With the ability to show content on a second and even third screen, the main consideration becomes more a case of establishing which screen will provide the best possible viewer experience and engage with the viewer in the most convenient way. For example, the main linear channel might broadcast team sports for the large TV screen where image resolution and detail are key components of the experience, while sports like athletics or gymnastics might be available only over mobile devices enhanced with relevant data and commentary.
With the support of the OTT platform, it is possible to create temporary channels, for example, focusing on a particular sport and showcasing live games and sports highlights, additional interviews and even flashbacks to previous Olympics. The reuse and repurposing of content creates more and new monetisation opportunities. Content owners can create flexible and dynamic content packages, such as offering subscription-based access to individual sports or live events.
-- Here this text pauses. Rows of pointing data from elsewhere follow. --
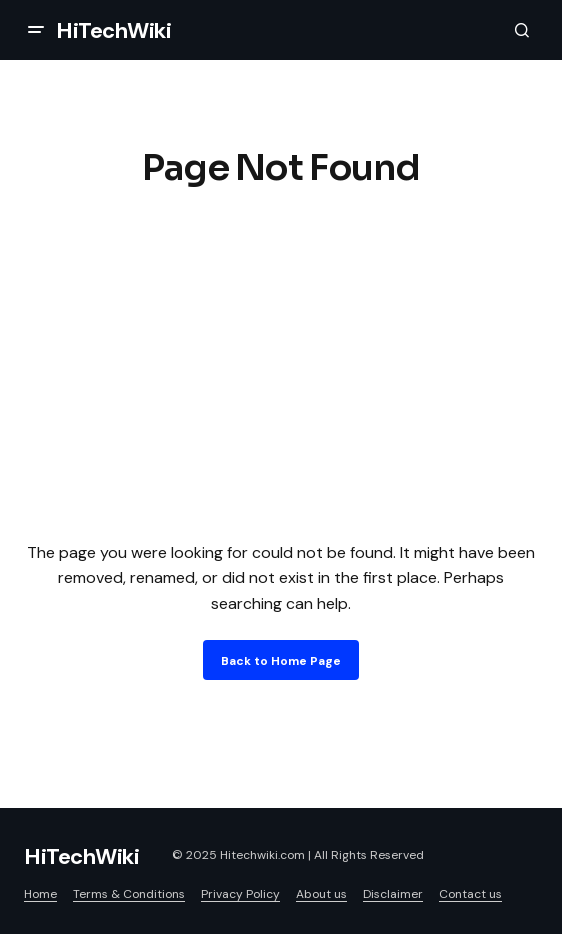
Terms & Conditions (129, 894)
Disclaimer (393, 894)
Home (40, 894)
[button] (36, 30)
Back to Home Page (281, 661)
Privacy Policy (240, 894)
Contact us (470, 894)
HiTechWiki (114, 30)
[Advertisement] (288, 360)
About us (321, 894)
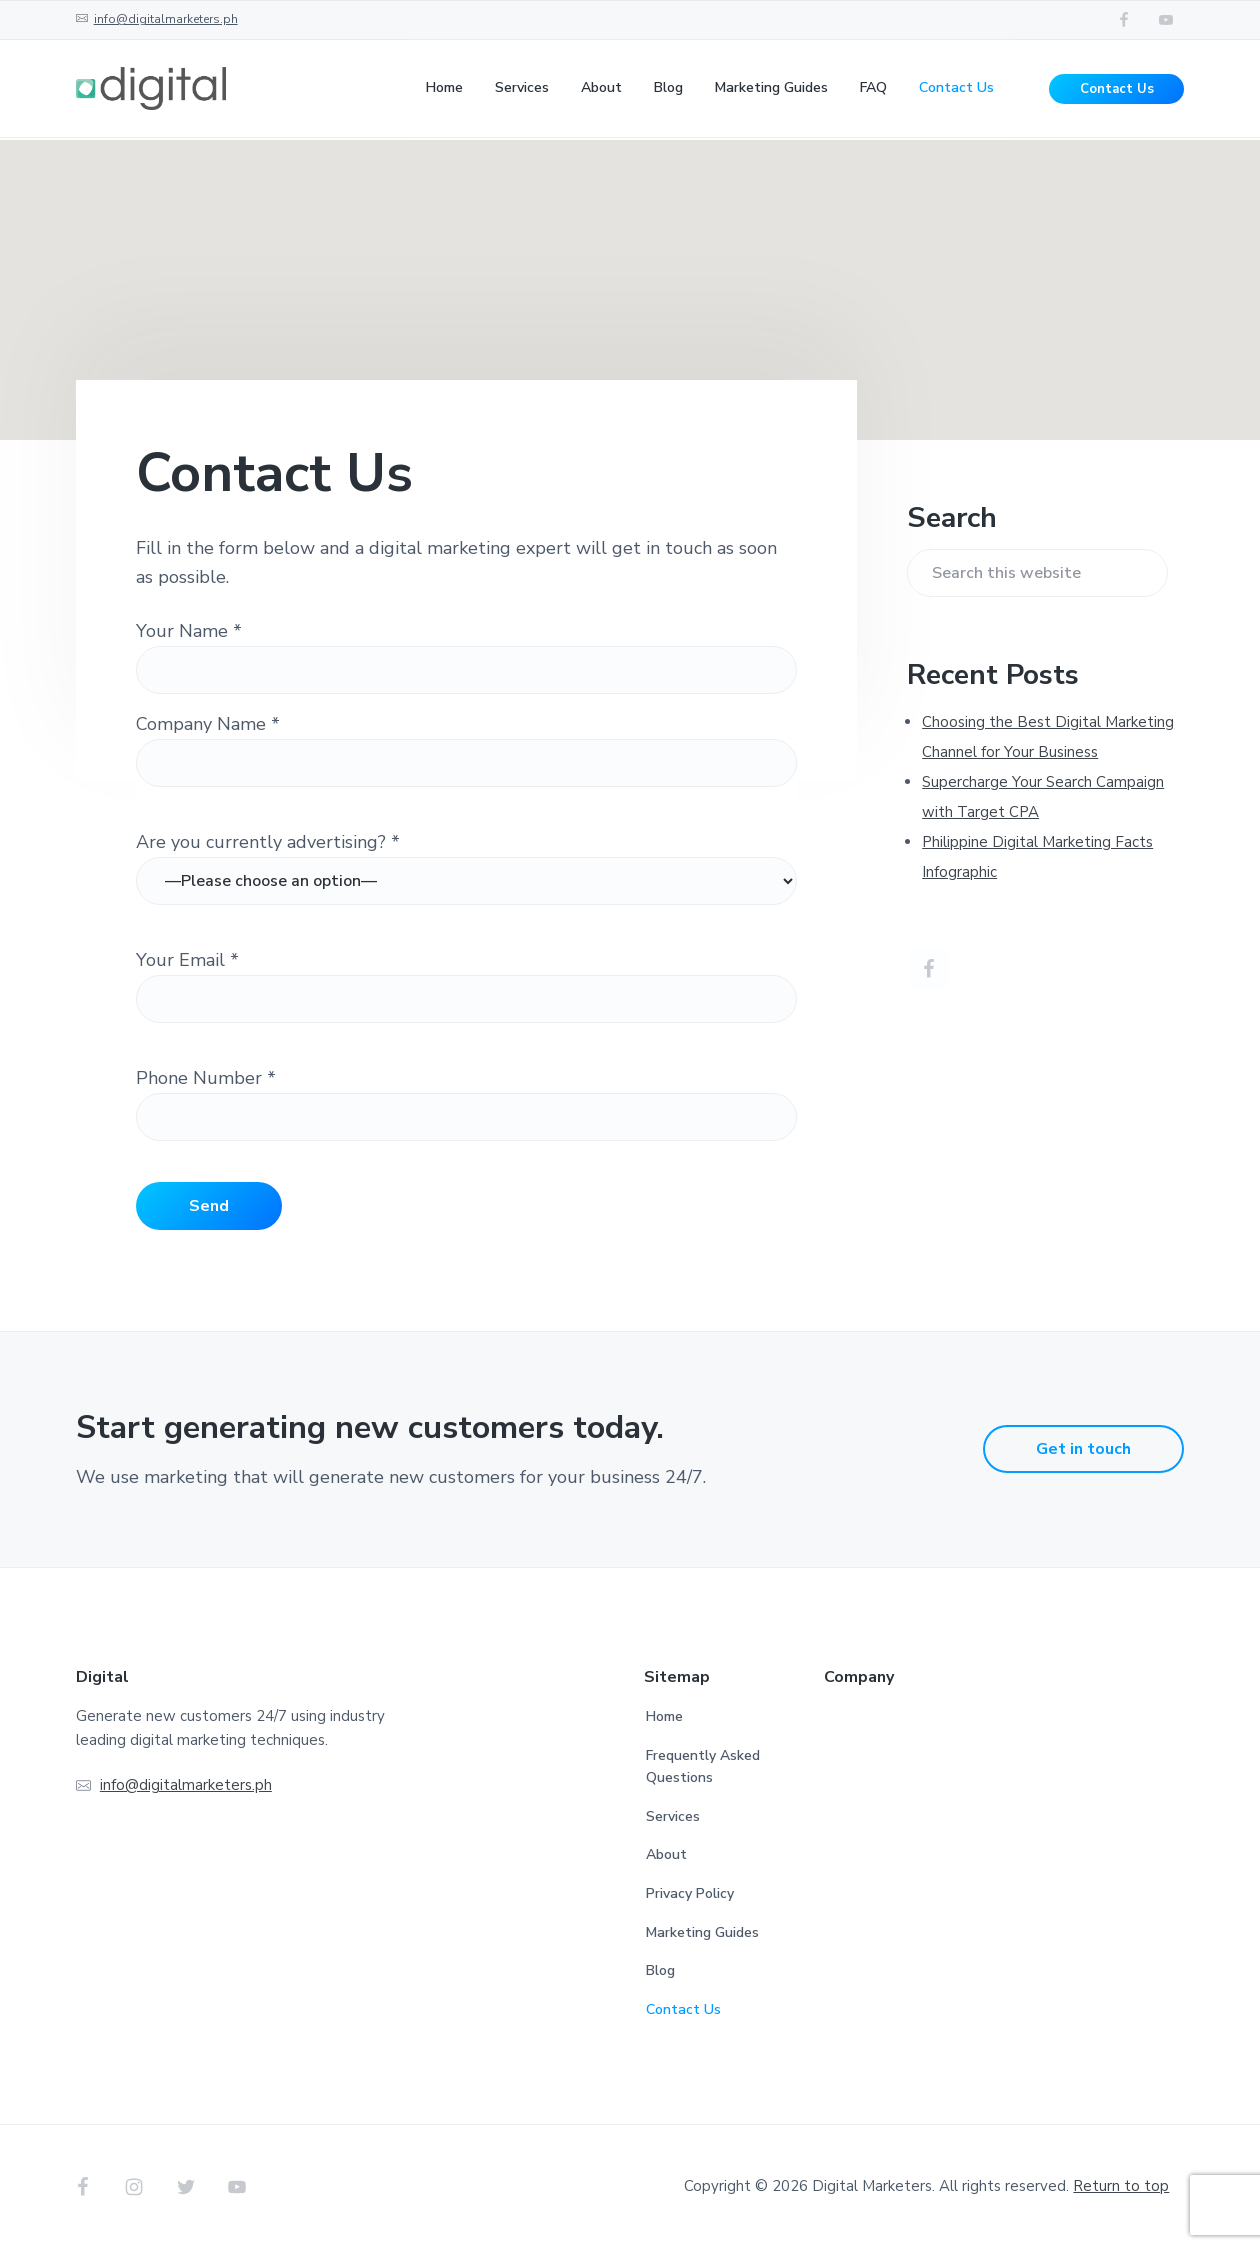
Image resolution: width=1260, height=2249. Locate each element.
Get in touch (1083, 1449)
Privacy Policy (690, 1893)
Nevertheless, to be able to execute on all of this, media companies need to ensure that their OTT platforms will enable them to publish various forms of content without significantly more effort, and ensure that the content management process is effectively integrated with their product, customer management and billing systems.
Having the content available across all screens may not be enough to guarantee that viewers will tune in or tap in to watch. A new approach is needed to attract attention and bring audiences to the desired screens. With all the content already available in an OTT platform and managed from a single screen, it is now easier than ever before to create clips and teasers that can be immediately shared on social networks or published to YouTube. This functionality can become a powerful tool to make highlights available to a larger or a targeted audience and drive them to the application showing the live events as they are happening. It is an approach that has been used in linear television for many years through the creation of trailers and short form content, but the advantages of OTT are the immediacy and ease with which viewers can access the content live.
However, this puts an extra requirement on media companies: to be able to create content clips as the events unfold and monitor social media activity and viewer preferences and behaviours in real time. While the former depends largely on production and editorial capabilities, the latter can be facilitated to a larger extent by using the data available in the OTT platform. Data which can identify the most viewed content, the average duration of viewing, types of devices used, and even location can prove to be a valuable source of insight in making sure that the highlight clips are relevant for the audience.
The complexity of the technology and implementation of an OTT service might seem daunting, but the many new opportunities it can create for media companies are the biggest incentives for the development of such services, especially when they can be launched in an efficient manner with control over operational risk. With the right amount of creativity and a deep understanding of viewer behaviour, OTT can prove to be a powerful tool to satisfy the growing number of content-hungry mobile-native audiences.